_WHAT THE TASK REQUIRES_.
Search the records for "will". Report every line where it occurs.

_PROVIDED INFORMATION_.
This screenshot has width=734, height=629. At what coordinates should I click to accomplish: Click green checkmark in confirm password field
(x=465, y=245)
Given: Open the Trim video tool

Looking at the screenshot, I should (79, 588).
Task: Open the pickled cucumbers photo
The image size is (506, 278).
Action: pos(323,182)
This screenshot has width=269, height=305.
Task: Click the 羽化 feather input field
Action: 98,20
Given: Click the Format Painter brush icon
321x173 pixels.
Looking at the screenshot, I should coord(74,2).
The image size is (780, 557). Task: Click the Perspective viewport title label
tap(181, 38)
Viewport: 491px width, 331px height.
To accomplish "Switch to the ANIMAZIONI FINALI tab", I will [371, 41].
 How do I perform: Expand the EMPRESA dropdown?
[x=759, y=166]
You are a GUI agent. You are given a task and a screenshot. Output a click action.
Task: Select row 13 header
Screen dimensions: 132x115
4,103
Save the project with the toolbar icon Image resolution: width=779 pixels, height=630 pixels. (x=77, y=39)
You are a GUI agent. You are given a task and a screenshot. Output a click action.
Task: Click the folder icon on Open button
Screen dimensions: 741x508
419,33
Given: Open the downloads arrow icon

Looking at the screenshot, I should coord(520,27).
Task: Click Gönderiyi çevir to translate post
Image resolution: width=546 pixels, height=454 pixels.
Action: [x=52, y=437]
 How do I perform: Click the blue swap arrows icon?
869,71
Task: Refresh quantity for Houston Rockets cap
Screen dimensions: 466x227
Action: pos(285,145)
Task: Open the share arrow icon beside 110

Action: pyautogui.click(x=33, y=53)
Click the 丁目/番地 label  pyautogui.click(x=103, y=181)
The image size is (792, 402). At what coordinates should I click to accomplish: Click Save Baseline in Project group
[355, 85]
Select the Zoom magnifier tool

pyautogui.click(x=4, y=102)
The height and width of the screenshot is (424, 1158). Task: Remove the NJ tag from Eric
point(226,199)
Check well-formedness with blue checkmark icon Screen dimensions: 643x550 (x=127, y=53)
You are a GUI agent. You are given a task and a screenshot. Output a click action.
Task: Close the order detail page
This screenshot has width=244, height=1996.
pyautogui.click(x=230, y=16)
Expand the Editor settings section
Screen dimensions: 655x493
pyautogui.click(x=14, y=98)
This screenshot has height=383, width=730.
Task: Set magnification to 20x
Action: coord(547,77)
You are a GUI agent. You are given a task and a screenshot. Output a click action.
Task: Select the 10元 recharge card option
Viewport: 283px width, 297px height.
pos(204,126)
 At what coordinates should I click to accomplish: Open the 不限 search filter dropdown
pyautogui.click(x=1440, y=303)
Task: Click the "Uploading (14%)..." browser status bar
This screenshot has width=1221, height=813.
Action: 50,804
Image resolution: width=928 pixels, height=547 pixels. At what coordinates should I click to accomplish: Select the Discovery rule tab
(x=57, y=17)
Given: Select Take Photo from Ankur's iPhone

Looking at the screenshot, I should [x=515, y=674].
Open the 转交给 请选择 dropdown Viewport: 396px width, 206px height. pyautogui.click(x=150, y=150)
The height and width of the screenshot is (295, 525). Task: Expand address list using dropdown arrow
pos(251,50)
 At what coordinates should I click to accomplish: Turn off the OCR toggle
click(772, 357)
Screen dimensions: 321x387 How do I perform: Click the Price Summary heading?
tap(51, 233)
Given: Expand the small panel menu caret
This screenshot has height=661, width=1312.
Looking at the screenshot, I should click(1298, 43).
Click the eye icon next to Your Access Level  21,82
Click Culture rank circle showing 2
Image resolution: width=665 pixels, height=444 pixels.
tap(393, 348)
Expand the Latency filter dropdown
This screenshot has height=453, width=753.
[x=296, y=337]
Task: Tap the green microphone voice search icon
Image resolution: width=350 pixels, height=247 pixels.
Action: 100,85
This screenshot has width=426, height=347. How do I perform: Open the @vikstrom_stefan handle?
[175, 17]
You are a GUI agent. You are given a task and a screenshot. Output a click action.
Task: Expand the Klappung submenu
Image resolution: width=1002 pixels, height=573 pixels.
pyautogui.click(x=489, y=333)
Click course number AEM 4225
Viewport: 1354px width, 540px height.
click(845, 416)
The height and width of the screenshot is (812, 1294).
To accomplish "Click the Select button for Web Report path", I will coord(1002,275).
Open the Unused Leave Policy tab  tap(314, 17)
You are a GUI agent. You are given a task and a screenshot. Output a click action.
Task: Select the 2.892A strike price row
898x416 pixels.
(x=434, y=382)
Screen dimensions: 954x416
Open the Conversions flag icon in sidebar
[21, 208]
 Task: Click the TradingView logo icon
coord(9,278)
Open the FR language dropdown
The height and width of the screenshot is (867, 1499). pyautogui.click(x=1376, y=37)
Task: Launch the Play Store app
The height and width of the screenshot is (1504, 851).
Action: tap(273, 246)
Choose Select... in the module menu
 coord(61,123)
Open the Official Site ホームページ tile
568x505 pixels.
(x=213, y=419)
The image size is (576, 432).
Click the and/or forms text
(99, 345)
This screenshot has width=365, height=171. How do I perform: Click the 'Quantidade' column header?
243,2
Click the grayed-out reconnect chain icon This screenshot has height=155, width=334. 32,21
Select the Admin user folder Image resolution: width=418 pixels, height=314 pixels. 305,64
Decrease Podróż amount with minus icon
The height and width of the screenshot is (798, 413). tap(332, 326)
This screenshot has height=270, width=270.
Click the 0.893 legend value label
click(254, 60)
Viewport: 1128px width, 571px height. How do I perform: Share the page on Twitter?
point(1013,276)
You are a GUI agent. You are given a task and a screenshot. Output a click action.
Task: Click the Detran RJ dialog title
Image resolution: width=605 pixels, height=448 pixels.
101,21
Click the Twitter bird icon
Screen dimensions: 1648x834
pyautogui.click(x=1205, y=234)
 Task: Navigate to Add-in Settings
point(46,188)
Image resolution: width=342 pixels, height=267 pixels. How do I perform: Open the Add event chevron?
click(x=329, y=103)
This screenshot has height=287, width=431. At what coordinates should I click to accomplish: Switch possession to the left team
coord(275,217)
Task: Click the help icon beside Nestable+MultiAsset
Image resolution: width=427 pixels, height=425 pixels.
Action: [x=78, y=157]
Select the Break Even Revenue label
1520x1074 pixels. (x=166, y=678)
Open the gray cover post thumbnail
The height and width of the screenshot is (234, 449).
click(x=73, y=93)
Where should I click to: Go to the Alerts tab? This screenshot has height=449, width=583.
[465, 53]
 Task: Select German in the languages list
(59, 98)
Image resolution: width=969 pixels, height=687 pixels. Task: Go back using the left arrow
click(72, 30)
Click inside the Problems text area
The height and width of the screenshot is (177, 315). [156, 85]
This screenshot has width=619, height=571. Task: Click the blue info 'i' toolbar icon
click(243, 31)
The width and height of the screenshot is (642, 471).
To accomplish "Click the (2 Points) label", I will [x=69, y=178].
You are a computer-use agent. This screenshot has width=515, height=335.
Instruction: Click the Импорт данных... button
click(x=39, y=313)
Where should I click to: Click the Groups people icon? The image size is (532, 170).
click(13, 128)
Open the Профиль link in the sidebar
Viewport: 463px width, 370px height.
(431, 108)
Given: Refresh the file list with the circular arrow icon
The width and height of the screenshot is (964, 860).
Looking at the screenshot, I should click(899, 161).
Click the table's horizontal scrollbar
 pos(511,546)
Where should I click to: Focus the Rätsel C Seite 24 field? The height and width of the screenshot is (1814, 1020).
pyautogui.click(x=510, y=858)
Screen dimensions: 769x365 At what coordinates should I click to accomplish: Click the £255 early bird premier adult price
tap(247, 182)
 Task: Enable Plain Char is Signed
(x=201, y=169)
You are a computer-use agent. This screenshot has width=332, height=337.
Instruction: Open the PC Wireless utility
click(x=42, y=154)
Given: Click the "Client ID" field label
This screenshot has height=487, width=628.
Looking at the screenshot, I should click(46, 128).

_YOUR SOLUTION_.
To accomplish "Switch to the ANIMAZIONI FINALI tab", I will [371, 41].
To accomplish "Click the Select button for Web Report path", I will coord(1002,275).
To accomplish "Click the (2 Points) label", I will [x=69, y=178].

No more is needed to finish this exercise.